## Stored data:
Content starts
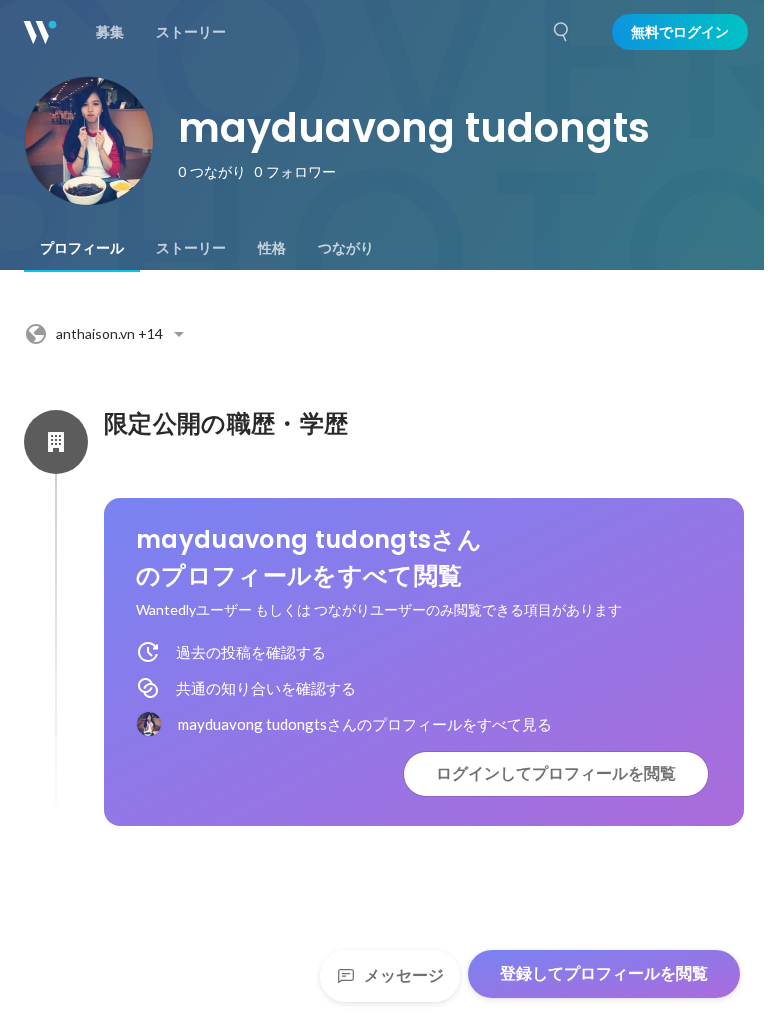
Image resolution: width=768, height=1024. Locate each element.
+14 (109, 333)
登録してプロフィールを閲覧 (604, 973)
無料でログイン (680, 32)
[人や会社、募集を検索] (562, 32)
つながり (346, 248)
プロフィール (82, 248)
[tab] (82, 248)
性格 (272, 248)
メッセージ (404, 975)
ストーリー (191, 248)
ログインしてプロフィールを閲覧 (556, 773)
Content ends
## Exercise description:
Starting at the line with "登録してプロフィールを閲覧 (604, 973)", restate each line through the end of the records, both ends included, and stop there.

## Solution to the problem:
登録してプロフィールを閲覧 (604, 973)
無料でログイン (680, 32)
[人や会社、募集を検索] (562, 32)
つながり (346, 248)
プロフィール (82, 248)
[tab] (82, 248)
性格 (272, 248)
メッセージ (404, 975)
ストーリー (191, 248)
ログインしてプロフィールを閲覧 (556, 773)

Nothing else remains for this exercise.